I am a fan of Deepak Chopra’s writings, and I have been trying to finish reading his book, “What Are You Hungry For?” for some time…
On page 230, I found this wonderful passage that I wanted to share with you:
“Each of us possesses an inner wisdom that isn’t reflected in our daily thoughts, which are mostly occupied with the business of living. This wisdom is rooted in the body. While human beings fight and disagree, trillions of cells synchronize every biological process down to the thousandth of a second. While the ego drives us to fulfill self-centered ambitions, every part of the body instinctively works in concert, always looking out for the whole. Cells don’t know how to be selfish, and if they happen to forget the well-being of the entire body, such cells become malignant. Pursuing their own expansion at any cost, they invade other parts of the body, only to discover in the end that their only reward is death.”

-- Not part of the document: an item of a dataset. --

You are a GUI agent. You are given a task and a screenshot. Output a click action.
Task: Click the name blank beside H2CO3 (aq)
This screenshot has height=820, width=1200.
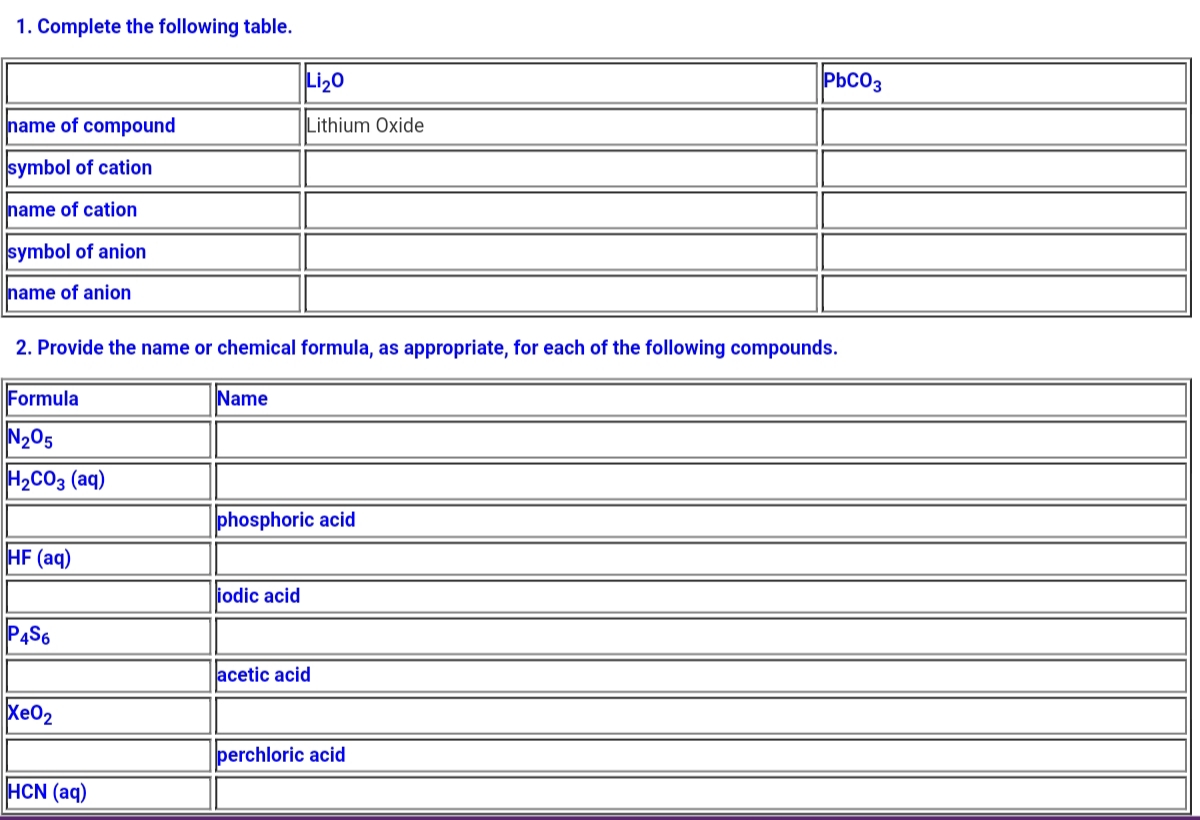coord(700,480)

There is much to ponder when considering how our bodies continuously strive to take care of us and keep unknowable quantities of cells and processes running harmoniously despite our best efforts to the contrary. Nature has an innate wisdom which is holistic and where there is no place for greed, partisan politics, power play, or needless violence. We have so much to learn from reality. Just by observing and learning about the wisdom of our own bodies, with a little humility, we can learn how to live harmoniously with ourselves and with one another. Our societies around the world, our diet, the way we manage agriculture, our water supplies, how we police our cities and create our policies in government and the private sector are drastically out of balance. As President Obama recently noted, terrorism is a form of cancer, an out of control extremist behavior that does not serve the well-being of humanity as a whole. The darkness we carry inside of us can be brought to light. As we examine our drives for power, selfishness, greed, jealousy, we can learn to use our egos and intelligence as a beacon, shining light on the shadows of our nature. We are able to rise above our impulses, channeling them for the greater good of our own health and the health of our communities and our planet.
I feel optimistic about humanity’s ability to grow. It is a slow process, because each and every person has to take on the responsibility of his or her own spiritual growth and self-awareness. This represents a lot of work. The most primitive human societies were much closer than we are to living in harmony with nature, but we have now the challenge to be inspired by this wisdom in an advanced state of awareness.